Cloudflare: Power of Global Edge
Cloudflare Workers were genuinely fast. Sub-5ms responses from over 300 cities worldwide.
// Cloudflare Workers
export default {
async fetch(request: Request): Promise<Response> {
// This responds in under 5ms anywhere in the world
const url = new URL(request.url);
return new Response(`Hello from ${request.cf?.colo}`);
}
}
Pricing was attractive too. Workers were free up to 100k requests/day.
When to Use Vercel/Cloudflare?
- Vercel: Next.js/React web apps, frontend-focused
- Cloudflare: global APIs, CDN + logic, ultra-low latency needed
- Big Three: complex backends, databases, enterprise
We ended up going hybrid: frontend on Vercel, backend API on GCP, data analytics on BigQuery.
Decision Framework
Summarizing my experience, here's a framework for choosing:
Step 1: Check Team Capabilities
Does your team already know a cloud well?
└─ YES → Use that. Learning costs are the highest.
└─ NO → Go to Step 2
Step 2: Identify Primary Use Case
Is data analytics core?
└─ YES → GCP (BigQuery)
Using .NET? Or many B2B customers?
└─ YES → Azure
Using Kubernetes?
└─ YES → GCP (GKE)
Is enterprise customer support important?
└─ YES → AWS (largest ecosystem)
Just a Next.js web app?
└─ YES → Vercel
Need global API + ultra-low latency?
└─ YES → Cloudflare Workers
Step 3: Consider Budget
Early startup (<$1k/month)
└─ GCP/Vercel/Cloudflare (generous free tiers)
Mid-size ($1k-10k/month)
└─ GCP or AWS (AWS if you have time to optimize)
Large scale ($10k+/month)
└─ AWS (room for negotiation, Enterprise Support is valuable)
Step 4: Think About the Future
Will this service exist in 5 years?
└─ AWS > Azure > GCP (stability order)
Need global expansion?
└─ GCP/Cloudflare (infrastructure evenly distributed worldwide)

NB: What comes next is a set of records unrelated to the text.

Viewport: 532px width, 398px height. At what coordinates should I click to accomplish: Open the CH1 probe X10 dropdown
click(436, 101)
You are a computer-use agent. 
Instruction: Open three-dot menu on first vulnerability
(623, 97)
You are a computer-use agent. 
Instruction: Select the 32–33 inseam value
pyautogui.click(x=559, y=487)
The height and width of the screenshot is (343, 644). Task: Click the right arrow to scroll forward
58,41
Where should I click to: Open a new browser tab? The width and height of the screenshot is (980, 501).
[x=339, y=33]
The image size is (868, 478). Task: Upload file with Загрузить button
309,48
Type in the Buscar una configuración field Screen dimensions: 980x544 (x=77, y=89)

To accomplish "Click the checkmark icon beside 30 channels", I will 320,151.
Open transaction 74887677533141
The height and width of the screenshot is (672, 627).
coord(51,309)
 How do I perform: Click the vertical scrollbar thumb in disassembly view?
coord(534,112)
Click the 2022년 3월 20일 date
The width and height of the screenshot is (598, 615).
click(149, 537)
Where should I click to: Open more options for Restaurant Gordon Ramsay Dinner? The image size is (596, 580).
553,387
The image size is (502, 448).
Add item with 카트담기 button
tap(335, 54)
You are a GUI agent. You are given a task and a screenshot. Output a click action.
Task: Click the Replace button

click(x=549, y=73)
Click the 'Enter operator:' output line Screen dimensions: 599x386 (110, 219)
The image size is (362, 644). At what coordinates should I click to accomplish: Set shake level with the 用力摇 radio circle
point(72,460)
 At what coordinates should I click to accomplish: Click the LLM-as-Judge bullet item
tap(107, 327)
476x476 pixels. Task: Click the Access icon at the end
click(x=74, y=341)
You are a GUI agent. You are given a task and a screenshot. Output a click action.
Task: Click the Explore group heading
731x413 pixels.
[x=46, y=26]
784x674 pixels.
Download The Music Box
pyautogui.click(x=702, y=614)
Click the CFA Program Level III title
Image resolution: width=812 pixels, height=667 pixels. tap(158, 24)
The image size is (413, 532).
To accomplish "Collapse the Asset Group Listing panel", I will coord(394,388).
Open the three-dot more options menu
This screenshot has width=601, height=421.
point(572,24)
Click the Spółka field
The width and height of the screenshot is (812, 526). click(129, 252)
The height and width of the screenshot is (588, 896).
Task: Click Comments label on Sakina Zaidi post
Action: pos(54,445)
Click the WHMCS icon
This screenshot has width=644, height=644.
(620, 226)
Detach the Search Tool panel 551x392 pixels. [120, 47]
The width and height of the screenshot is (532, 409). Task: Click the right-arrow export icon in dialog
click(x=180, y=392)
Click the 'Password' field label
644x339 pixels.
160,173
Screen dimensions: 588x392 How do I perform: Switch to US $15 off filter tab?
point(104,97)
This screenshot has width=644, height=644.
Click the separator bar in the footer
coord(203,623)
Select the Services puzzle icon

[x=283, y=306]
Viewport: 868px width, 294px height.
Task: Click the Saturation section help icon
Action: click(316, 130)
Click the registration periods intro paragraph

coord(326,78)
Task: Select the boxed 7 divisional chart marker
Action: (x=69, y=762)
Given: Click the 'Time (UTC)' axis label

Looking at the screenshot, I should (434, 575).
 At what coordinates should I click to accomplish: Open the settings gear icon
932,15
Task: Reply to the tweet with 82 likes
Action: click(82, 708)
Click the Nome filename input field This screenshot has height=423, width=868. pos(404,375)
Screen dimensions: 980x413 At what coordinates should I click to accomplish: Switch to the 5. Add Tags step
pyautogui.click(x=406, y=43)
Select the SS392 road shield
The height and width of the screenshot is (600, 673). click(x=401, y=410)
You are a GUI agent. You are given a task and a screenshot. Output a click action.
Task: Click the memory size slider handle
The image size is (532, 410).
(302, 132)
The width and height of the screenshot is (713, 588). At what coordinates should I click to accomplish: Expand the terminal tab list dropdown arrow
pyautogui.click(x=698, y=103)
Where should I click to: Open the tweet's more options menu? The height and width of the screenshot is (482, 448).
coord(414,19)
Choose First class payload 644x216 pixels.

Need multi-cloud strategy?
└─ Terraform + abstraction layer required
Summary: How to Choose
After comparing the characteristics of all three clouds, here's how I'd summarize it.
Choose AWS if:
- You have many enterprise customers
- You need maximum service variety
- Stability is top priority
- Your team already has AWS experience
Choose GCP if:
- Data analytics is core
- You're using Kubernetes
- Developer experience matters
- You're using Firebase
Choose Azure if:
- B2B customers use Microsoft ecosystem
- You're on .NET stack
- You need Active Directory integration
Choose Vercel/Cloudflare if:
- Next.js web app is primary
- You need global edge
- You want to avoid complex infrastructure management
The most important lesson: There's no "best cloud." There's only the cloud that fits your team and product.
I initially chose AWS because it was the biggest. But now I use Vercel for frontend, GCP for backend, BigQuery for data, Cloudflare for CDN. Multi-cloud looks complex, but using the best tool for each domain ended up being simpler.
If you're struggling with cloud choice, start small. Build a prototype with free tiers and experience it firsthand. That's worth more than a hundred comparison articles.